#### [Zu erledigende Aufgaben]
[1] Kopiere aus dem vorliegenden Text über Bürokratie wortgetreu alles von „Überbordende Bürokratie, das“ bis hinunter zu „zunächst frustriert zurückbleiben.“.
[2] Beantworte anhand des vorliegenden Textes über Bürokratie die folgenden Fragen kurz.
(a) Für wen ist überbordende Bürokratie laut Text ein Gräuel?
(b) Welche Unternehmen stehen oft in dem Ruf, vor lauter Bürokratie verkrustet zu sein?
(c) Wie bleibt zunächst zurück, wer mit innovativen Vorschlägen abgeschmettert wird?

#### [Vorliegender Text]
* * * * *
Überbordende Bürokratie, das ist jedem klar, der Kafka in der Schule lesen musste, ist ein Gräuel für viele deutsche Arbeitnehmer. Besonders Großkonzerne stehen oft in dem Ruf, mit ihren fest verankerten Strukturen und unverständlichen Regeln (à la “Das haben wir hier schon immer so gemacht.”) vor lauter Bürokratie regelrecht verkrustet zu sein. Wer dort mit innovativen Vorschlägen um die Ecke kommt und vorerst abgeschmettert wird, wird wohl zunächst frustriert zurückbleiben.
* * * * *
#### [Datenblock]
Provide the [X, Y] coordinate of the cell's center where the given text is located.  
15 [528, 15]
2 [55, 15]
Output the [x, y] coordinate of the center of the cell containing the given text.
* * * * *
#### [Endgültige Antworten]
[1]
Überbordende Bürokratie, das ist jedem klar, der Kafka in der Schule lesen musste, ist ein Gräuel für viele deutsche Arbeitnehmer. Besonders Großkonzerne stehen oft in dem Ruf, mit ihren fest verankerten Strukturen und unverständlichen Regeln (à la “Das haben wir hier schon immer so gemacht.”) vor lauter Bürokratie regelrecht verkrustet zu sein. Wer dort mit innovativen Vorschlägen um die Ecke kommt und vorerst abgeschmettert wird, wird wohl zunächst frustriert zurückbleiben.

[2]
(a) Für viele deutsche Arbeitnehmer.
(b) Großkonzerne.
(c) Frustriert.